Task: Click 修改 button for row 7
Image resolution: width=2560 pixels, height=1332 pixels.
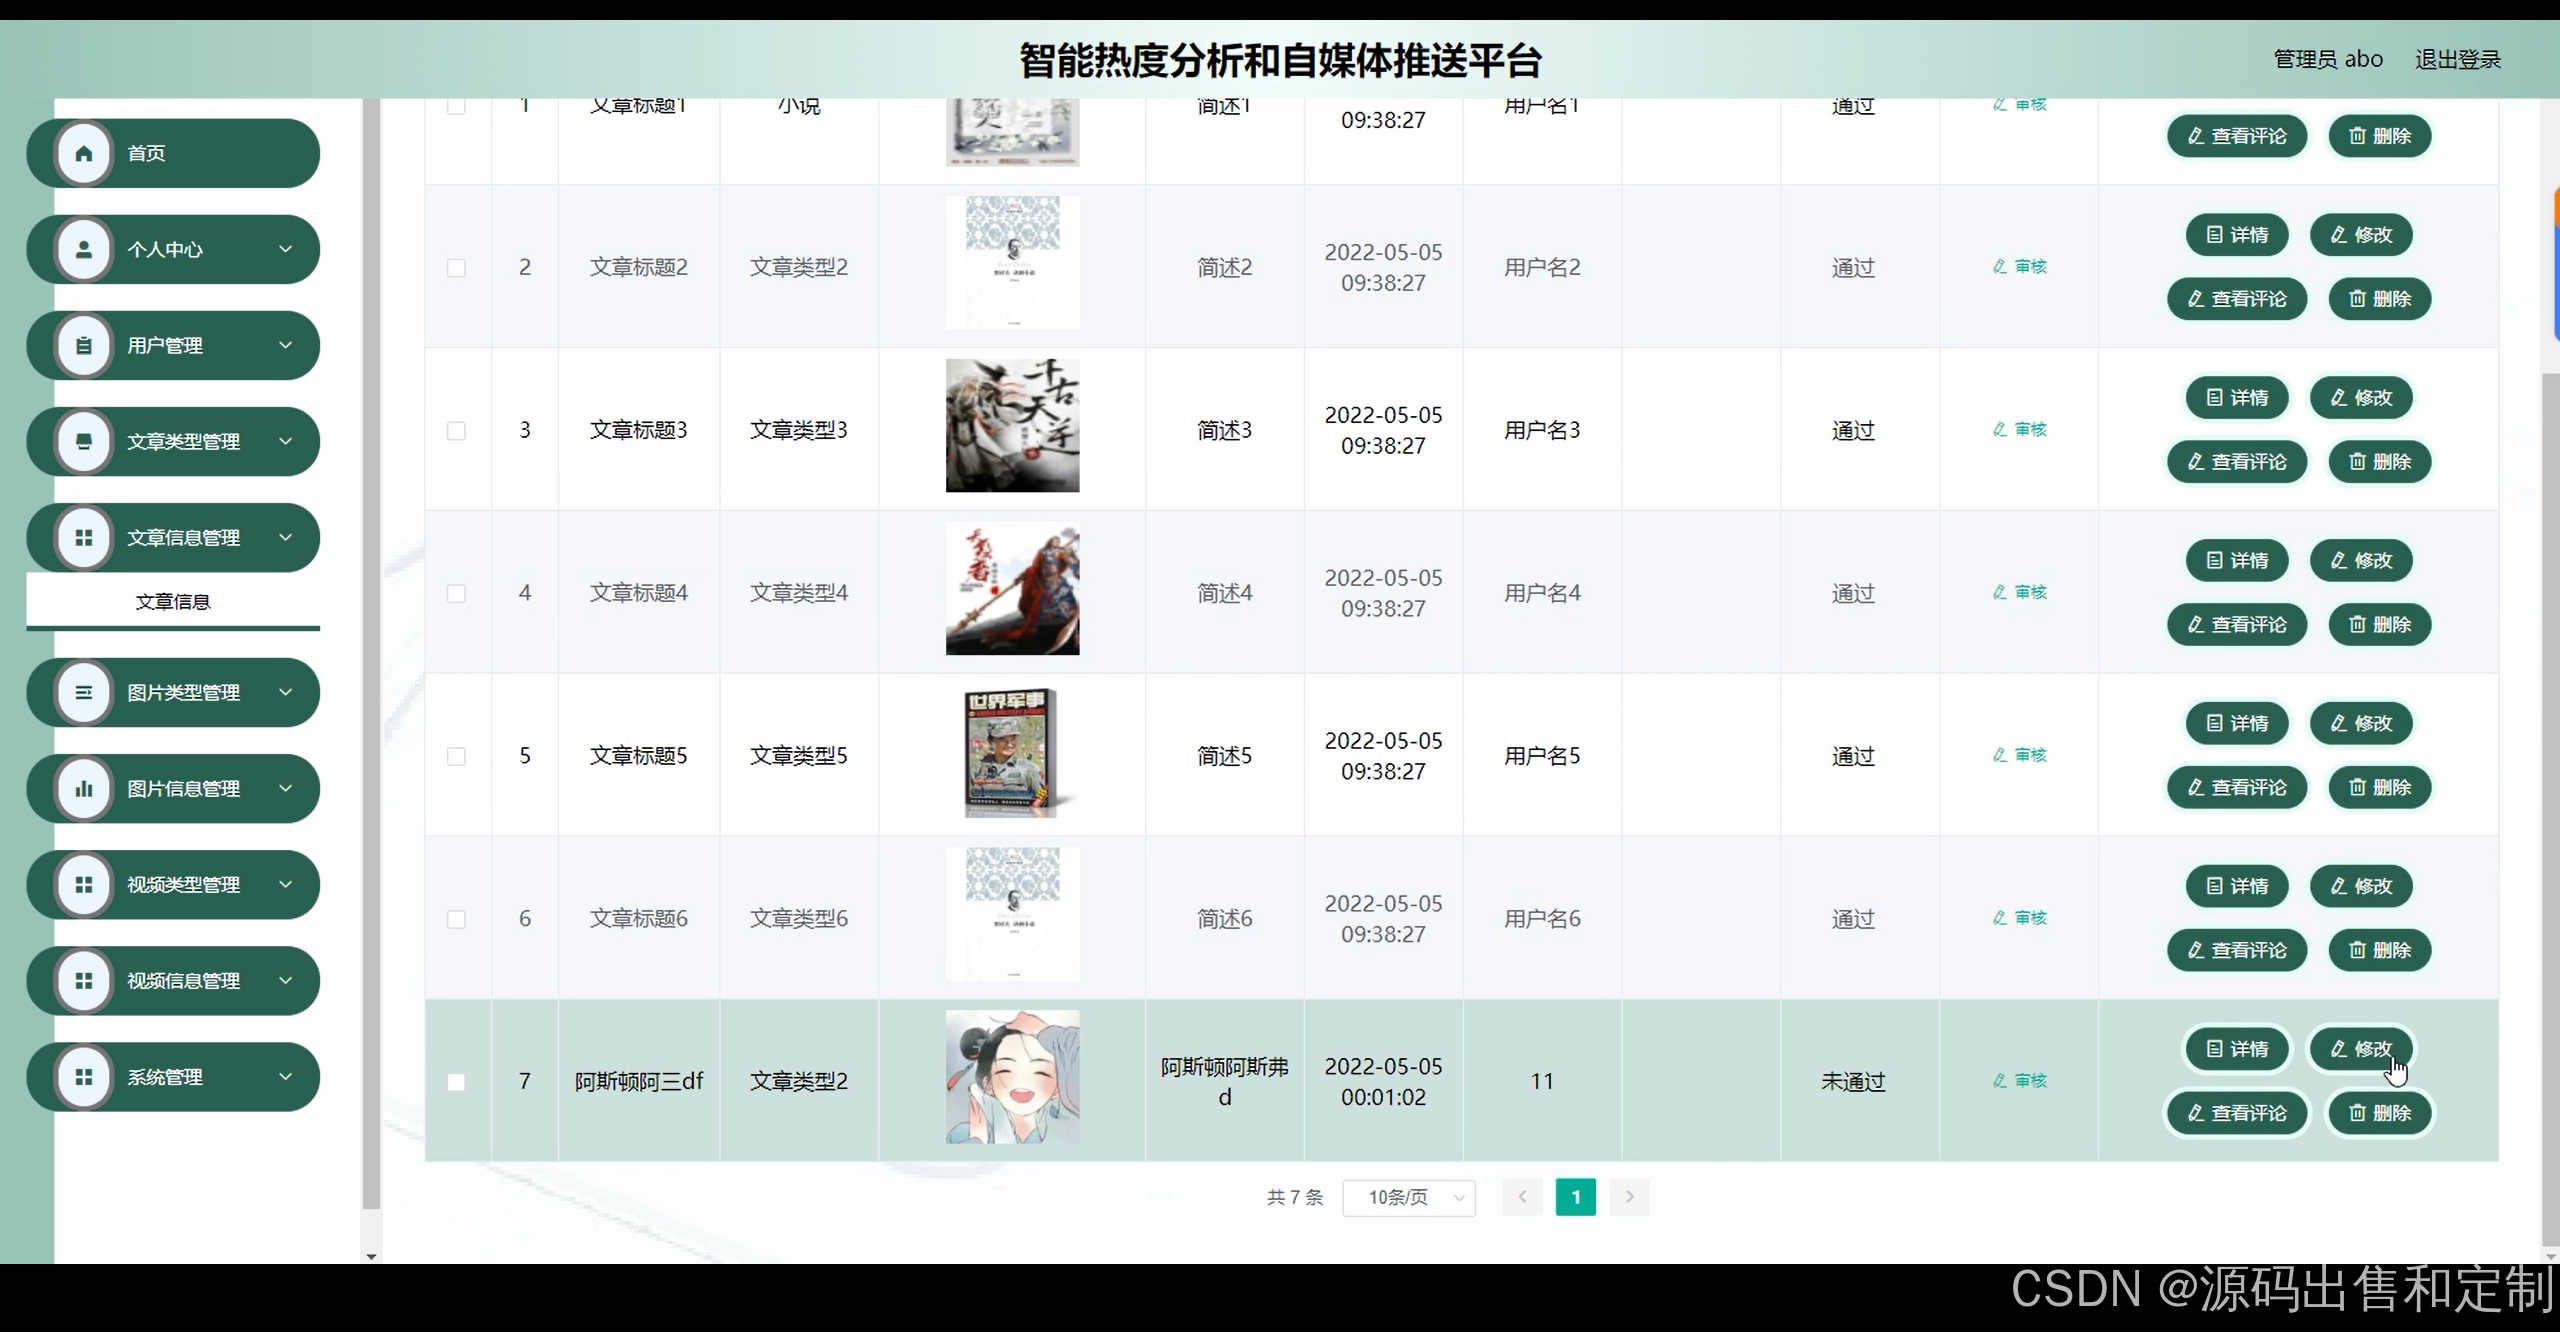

==

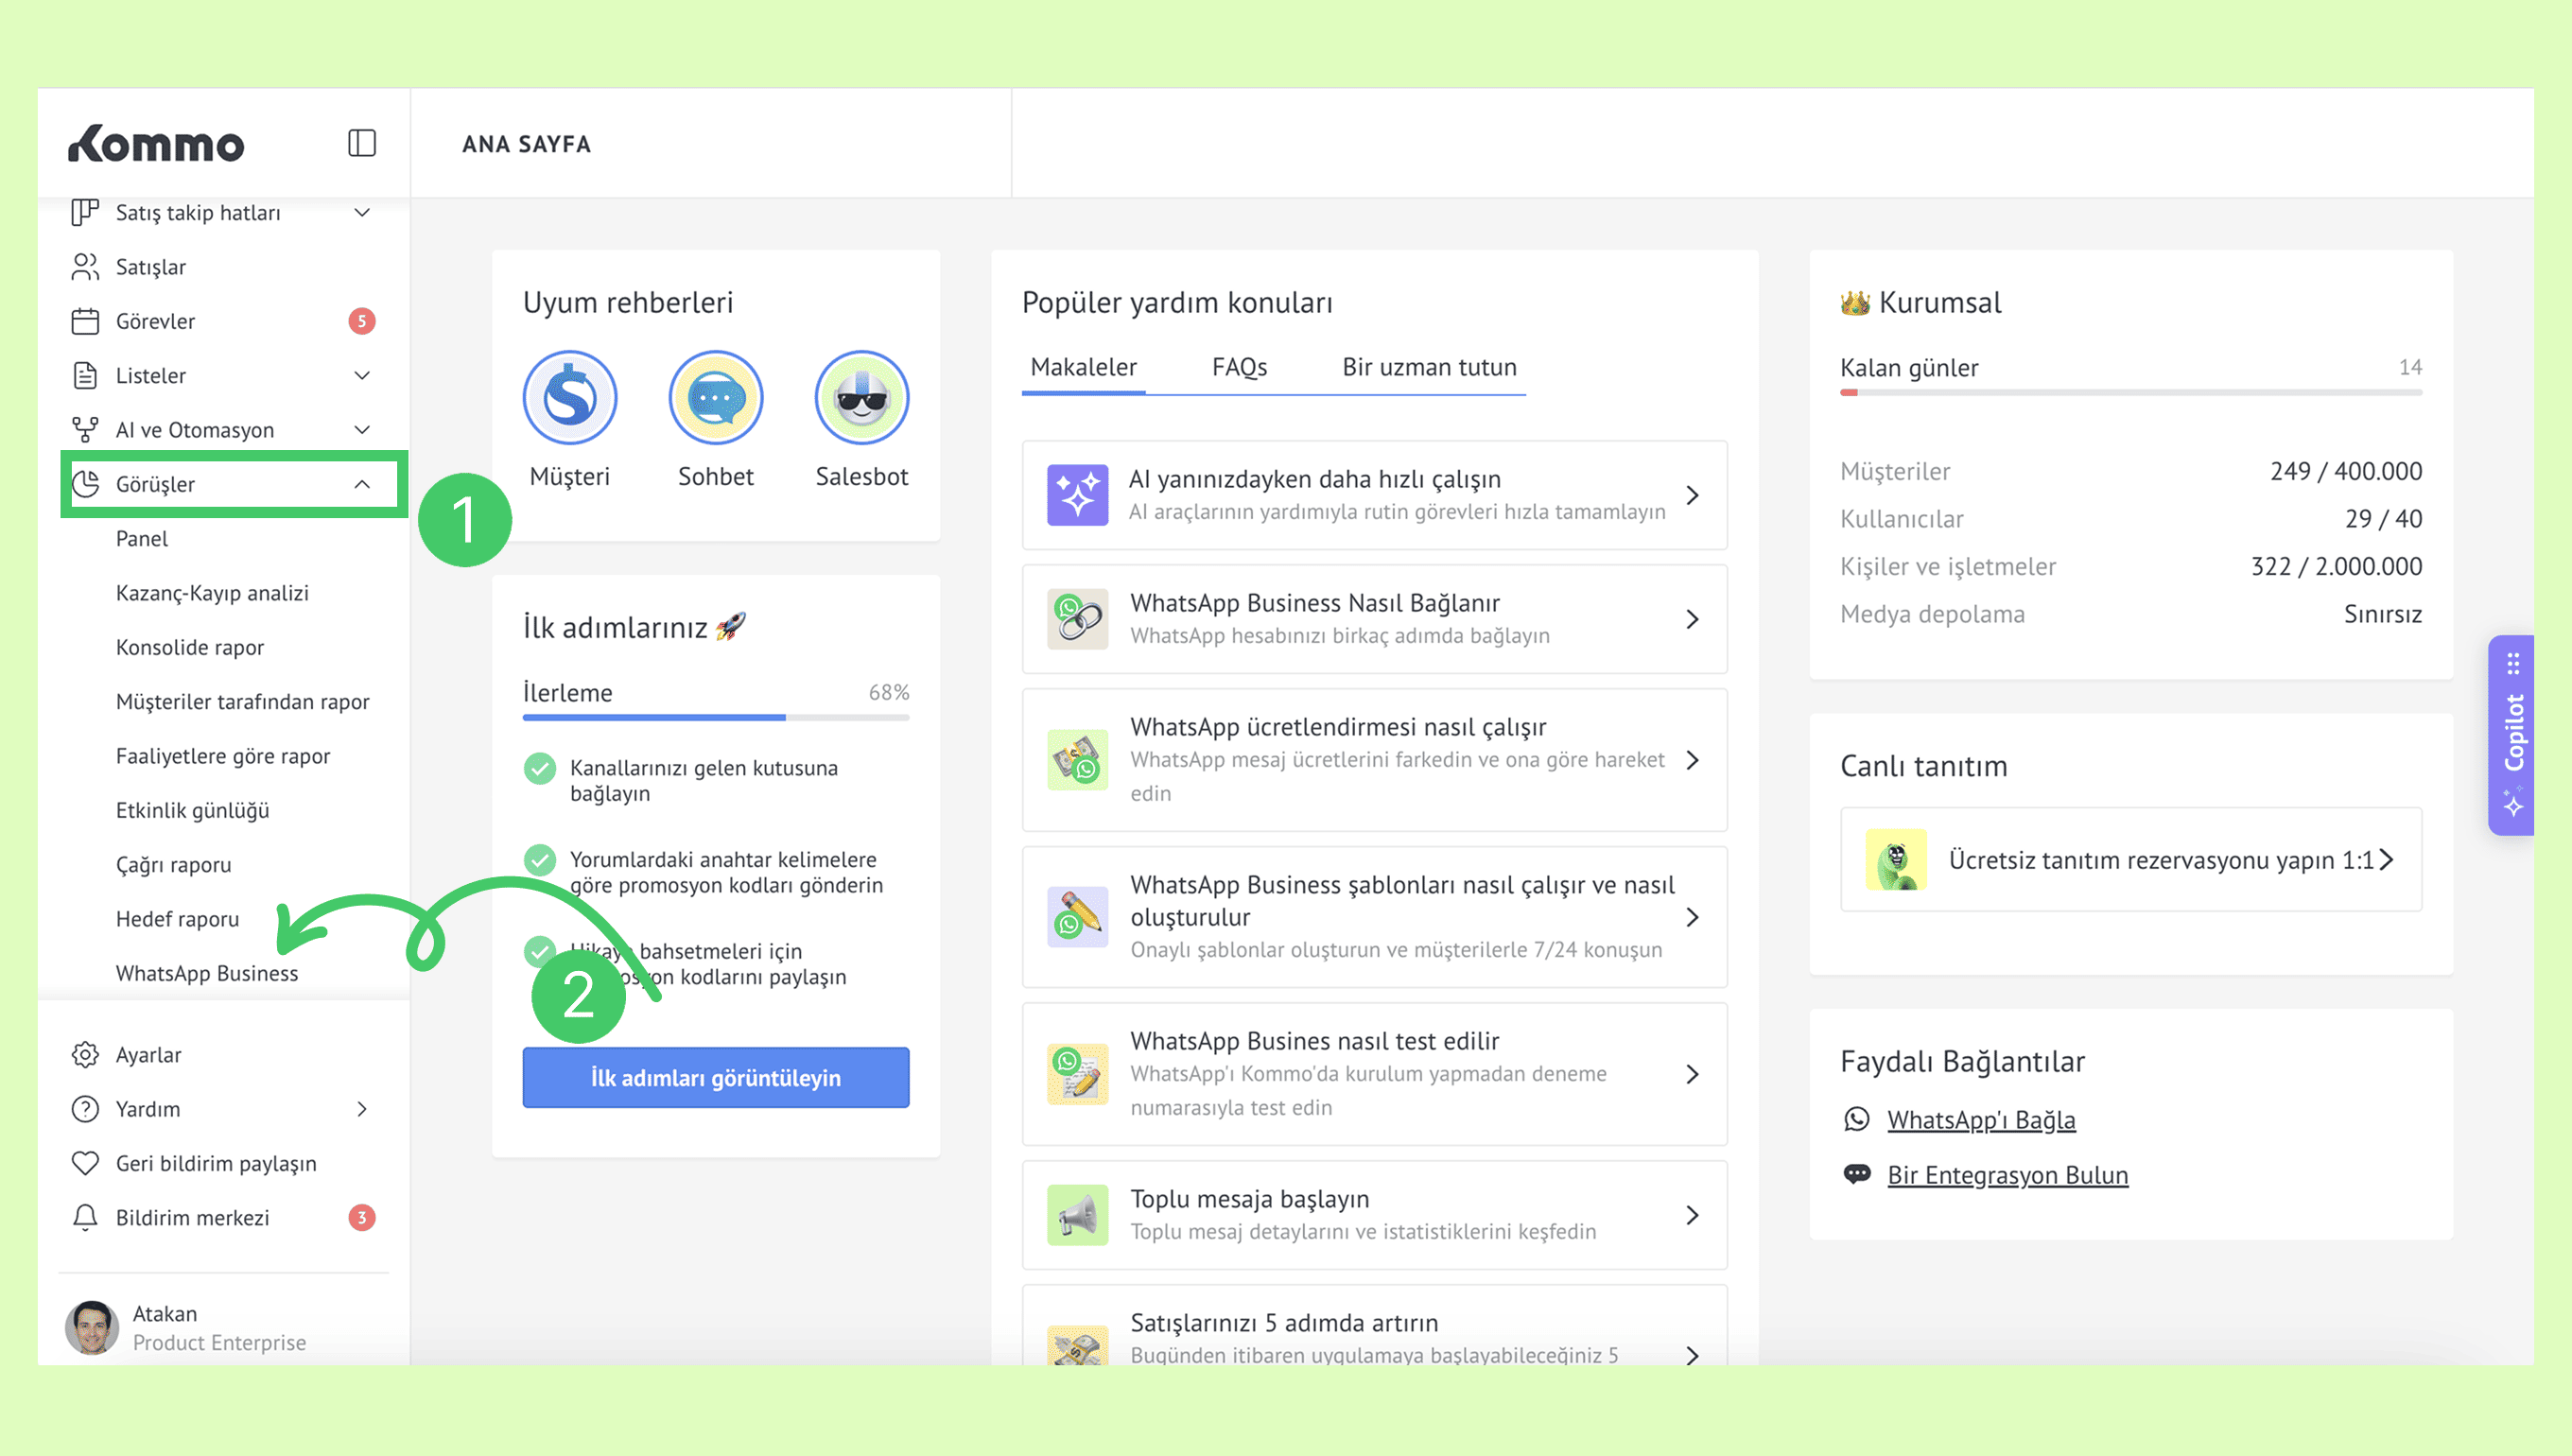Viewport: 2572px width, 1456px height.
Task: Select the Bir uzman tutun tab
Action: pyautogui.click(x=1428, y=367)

## Problem description
Copy the lines of the data above exactly as written, beginning with the line containing "Task: Click 修改 button for row 7" and ending with the line containing "Image resolution: width=2560", and leave out all other lines.

## Result for this task
Task: Click 修改 button for row 7
Image resolution: width=2560 pixels, height=1332 pixels.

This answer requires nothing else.